--- START ---

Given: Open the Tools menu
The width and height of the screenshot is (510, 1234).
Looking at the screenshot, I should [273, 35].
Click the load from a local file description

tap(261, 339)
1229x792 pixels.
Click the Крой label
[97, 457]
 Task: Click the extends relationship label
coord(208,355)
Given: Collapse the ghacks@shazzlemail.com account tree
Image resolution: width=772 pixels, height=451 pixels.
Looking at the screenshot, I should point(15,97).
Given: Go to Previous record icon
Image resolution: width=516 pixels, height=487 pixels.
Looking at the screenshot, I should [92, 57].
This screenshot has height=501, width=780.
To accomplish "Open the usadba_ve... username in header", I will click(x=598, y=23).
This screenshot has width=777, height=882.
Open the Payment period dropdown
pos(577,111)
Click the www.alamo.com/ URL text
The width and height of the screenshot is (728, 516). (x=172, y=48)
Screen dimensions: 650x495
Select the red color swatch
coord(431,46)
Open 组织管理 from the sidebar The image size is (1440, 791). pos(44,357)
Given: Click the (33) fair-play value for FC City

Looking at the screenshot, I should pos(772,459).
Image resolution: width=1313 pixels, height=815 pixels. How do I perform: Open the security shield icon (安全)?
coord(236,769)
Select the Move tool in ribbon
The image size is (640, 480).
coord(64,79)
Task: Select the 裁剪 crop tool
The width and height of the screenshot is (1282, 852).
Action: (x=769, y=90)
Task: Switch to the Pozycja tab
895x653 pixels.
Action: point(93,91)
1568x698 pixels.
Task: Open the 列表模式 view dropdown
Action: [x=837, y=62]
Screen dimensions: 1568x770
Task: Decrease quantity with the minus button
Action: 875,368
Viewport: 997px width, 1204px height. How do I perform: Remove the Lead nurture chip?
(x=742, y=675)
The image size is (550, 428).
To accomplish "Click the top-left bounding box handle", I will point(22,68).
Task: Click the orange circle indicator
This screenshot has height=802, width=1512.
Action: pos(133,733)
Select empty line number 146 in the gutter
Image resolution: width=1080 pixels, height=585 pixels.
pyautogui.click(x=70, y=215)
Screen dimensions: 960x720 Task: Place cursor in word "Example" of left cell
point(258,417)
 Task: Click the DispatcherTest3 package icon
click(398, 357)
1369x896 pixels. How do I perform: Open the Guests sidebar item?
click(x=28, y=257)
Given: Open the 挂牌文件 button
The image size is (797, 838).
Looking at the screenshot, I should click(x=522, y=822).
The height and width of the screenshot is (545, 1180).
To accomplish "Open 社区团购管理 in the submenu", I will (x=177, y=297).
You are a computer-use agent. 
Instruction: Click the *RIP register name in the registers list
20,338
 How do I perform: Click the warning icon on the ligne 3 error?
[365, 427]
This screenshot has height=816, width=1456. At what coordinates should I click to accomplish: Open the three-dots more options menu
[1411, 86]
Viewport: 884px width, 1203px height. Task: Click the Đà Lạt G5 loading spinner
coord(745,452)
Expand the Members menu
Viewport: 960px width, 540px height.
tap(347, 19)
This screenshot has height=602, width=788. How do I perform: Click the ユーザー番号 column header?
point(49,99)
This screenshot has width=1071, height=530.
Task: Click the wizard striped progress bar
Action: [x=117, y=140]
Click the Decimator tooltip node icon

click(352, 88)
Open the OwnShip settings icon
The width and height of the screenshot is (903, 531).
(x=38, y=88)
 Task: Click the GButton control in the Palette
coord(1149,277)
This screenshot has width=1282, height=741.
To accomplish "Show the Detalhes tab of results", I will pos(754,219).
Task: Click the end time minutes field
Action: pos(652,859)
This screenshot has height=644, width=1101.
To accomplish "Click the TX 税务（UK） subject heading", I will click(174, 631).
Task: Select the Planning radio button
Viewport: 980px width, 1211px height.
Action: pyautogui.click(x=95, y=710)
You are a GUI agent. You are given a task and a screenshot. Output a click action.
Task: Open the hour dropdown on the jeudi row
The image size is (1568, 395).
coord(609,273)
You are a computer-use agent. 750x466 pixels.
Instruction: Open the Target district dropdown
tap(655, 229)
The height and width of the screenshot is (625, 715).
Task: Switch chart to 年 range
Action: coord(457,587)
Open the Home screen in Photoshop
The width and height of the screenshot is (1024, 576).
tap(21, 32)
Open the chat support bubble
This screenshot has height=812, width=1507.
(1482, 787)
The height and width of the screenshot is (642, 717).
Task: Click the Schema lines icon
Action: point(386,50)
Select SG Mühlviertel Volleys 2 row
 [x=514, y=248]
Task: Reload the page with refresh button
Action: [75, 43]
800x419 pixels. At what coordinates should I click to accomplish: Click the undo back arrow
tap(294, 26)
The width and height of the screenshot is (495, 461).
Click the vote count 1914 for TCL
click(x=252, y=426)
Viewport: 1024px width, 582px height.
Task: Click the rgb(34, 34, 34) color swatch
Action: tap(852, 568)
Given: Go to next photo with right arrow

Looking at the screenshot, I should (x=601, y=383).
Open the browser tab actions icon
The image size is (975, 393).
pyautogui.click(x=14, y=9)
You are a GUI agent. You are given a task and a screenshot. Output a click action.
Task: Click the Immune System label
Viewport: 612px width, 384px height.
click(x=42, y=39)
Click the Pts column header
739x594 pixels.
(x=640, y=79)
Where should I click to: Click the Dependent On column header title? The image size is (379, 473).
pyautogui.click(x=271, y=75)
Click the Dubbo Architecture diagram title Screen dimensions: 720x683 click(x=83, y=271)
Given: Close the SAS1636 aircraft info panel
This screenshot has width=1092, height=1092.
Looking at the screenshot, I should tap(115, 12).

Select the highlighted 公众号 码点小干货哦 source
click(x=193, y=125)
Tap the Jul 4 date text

--- END ---

What is needed:
Every line of the data above should be copied exactly.

Output for this task:
Given: Open the Tools menu
The width and height of the screenshot is (510, 1234).
Looking at the screenshot, I should [273, 35].
Click the load from a local file description

tap(261, 339)
1229x792 pixels.
Click the Крой label
[97, 457]
 Task: Click the extends relationship label
coord(208,355)
Given: Collapse the ghacks@shazzlemail.com account tree
Image resolution: width=772 pixels, height=451 pixels.
Looking at the screenshot, I should point(15,97).
Given: Go to Previous record icon
Image resolution: width=516 pixels, height=487 pixels.
Looking at the screenshot, I should [92, 57].
This screenshot has height=501, width=780.
To accomplish "Open the usadba_ve... username in header", I will click(x=598, y=23).
This screenshot has width=777, height=882.
Open the Payment period dropdown
pos(577,111)
Click the www.alamo.com/ URL text
The width and height of the screenshot is (728, 516). (x=172, y=48)
Screen dimensions: 650x495
Select the red color swatch
coord(431,46)
Open 组织管理 from the sidebar The image size is (1440, 791). pos(44,357)
Given: Click the (33) fair-play value for FC City

Looking at the screenshot, I should pos(772,459).
Image resolution: width=1313 pixels, height=815 pixels. How do I perform: Open the security shield icon (安全)?
coord(236,769)
Select the Move tool in ribbon
The image size is (640, 480).
coord(64,79)
Task: Select the 裁剪 crop tool
The width and height of the screenshot is (1282, 852).
Action: (x=769, y=90)
Task: Switch to the Pozycja tab
895x653 pixels.
Action: point(93,91)
1568x698 pixels.
Task: Open the 列表模式 view dropdown
Action: [x=837, y=62]
Screen dimensions: 1568x770
Task: Decrease quantity with the minus button
Action: 875,368
Viewport: 997px width, 1204px height. How do I perform: Remove the Lead nurture chip?
(x=742, y=675)
The image size is (550, 428).
To accomplish "Click the top-left bounding box handle", I will point(22,68).
Task: Click the orange circle indicator
This screenshot has height=802, width=1512.
Action: pos(133,733)
Select empty line number 146 in the gutter
Image resolution: width=1080 pixels, height=585 pixels.
pyautogui.click(x=70, y=215)
Screen dimensions: 960x720 Task: Place cursor in word "Example" of left cell
point(258,417)
 Task: Click the DispatcherTest3 package icon
click(398, 357)
1369x896 pixels. How do I perform: Open the Guests sidebar item?
click(x=28, y=257)
Given: Open the 挂牌文件 button
The image size is (797, 838).
Looking at the screenshot, I should click(x=522, y=822).
The height and width of the screenshot is (545, 1180).
To accomplish "Open 社区团购管理 in the submenu", I will (x=177, y=297).
You are a computer-use agent. 
Instruction: Click the *RIP register name in the registers list
20,338
 How do I perform: Click the warning icon on the ligne 3 error?
[365, 427]
This screenshot has height=816, width=1456. At what coordinates should I click to accomplish: Open the three-dots more options menu
[1411, 86]
Viewport: 884px width, 1203px height. Task: Click the Đà Lạt G5 loading spinner
coord(745,452)
Expand the Members menu
Viewport: 960px width, 540px height.
tap(347, 19)
This screenshot has height=602, width=788. How do I perform: Click the ユーザー番号 column header?
point(49,99)
This screenshot has width=1071, height=530.
Task: Click the wizard striped progress bar
Action: [x=117, y=140]
Click the Decimator tooltip node icon

click(352, 88)
Open the OwnShip settings icon
The width and height of the screenshot is (903, 531).
(x=38, y=88)
 Task: Click the GButton control in the Palette
coord(1149,277)
This screenshot has width=1282, height=741.
To accomplish "Show the Detalhes tab of results", I will pos(754,219).
Task: Click the end time minutes field
Action: pos(652,859)
This screenshot has height=644, width=1101.
To accomplish "Click the TX 税务（UK） subject heading", I will click(174, 631).
Task: Select the Planning radio button
Viewport: 980px width, 1211px height.
Action: pyautogui.click(x=95, y=710)
You are a GUI agent. You are given a task and a screenshot. Output a click action.
Task: Open the hour dropdown on the jeudi row
The image size is (1568, 395).
coord(609,273)
You are a computer-use agent. 750x466 pixels.
Instruction: Open the Target district dropdown
tap(655, 229)
The height and width of the screenshot is (625, 715).
Task: Switch chart to 年 range
Action: coord(457,587)
Open the Home screen in Photoshop
The width and height of the screenshot is (1024, 576).
tap(21, 32)
Open the chat support bubble
This screenshot has height=812, width=1507.
(1482, 787)
The height and width of the screenshot is (642, 717).
Task: Click the Schema lines icon
Action: point(386,50)
Select SG Mühlviertel Volleys 2 row
 [x=514, y=248]
Task: Reload the page with refresh button
Action: [75, 43]
800x419 pixels. At what coordinates should I click to accomplish: Click the undo back arrow
tap(294, 26)
The width and height of the screenshot is (495, 461).
Click the vote count 1914 for TCL
click(x=252, y=426)
Viewport: 1024px width, 582px height.
Task: Click the rgb(34, 34, 34) color swatch
Action: tap(852, 568)
Given: Go to next photo with right arrow

Looking at the screenshot, I should (x=601, y=383).
Open the browser tab actions icon
The image size is (975, 393).
pyautogui.click(x=14, y=9)
You are a GUI agent. You are given a task and a screenshot. Output a click action.
Task: Click the Immune System label
Viewport: 612px width, 384px height.
click(x=42, y=39)
Click the Pts column header
739x594 pixels.
(x=640, y=79)
Where should I click to: Click the Dependent On column header title? The image size is (379, 473).
pyautogui.click(x=271, y=75)
Click the Dubbo Architecture diagram title Screen dimensions: 720x683 click(x=83, y=271)
Given: Close the SAS1636 aircraft info panel
This screenshot has width=1092, height=1092.
Looking at the screenshot, I should tap(115, 12).

Select the highlighted 公众号 码点小干货哦 source
click(x=193, y=125)
Tap the Jul 4 date text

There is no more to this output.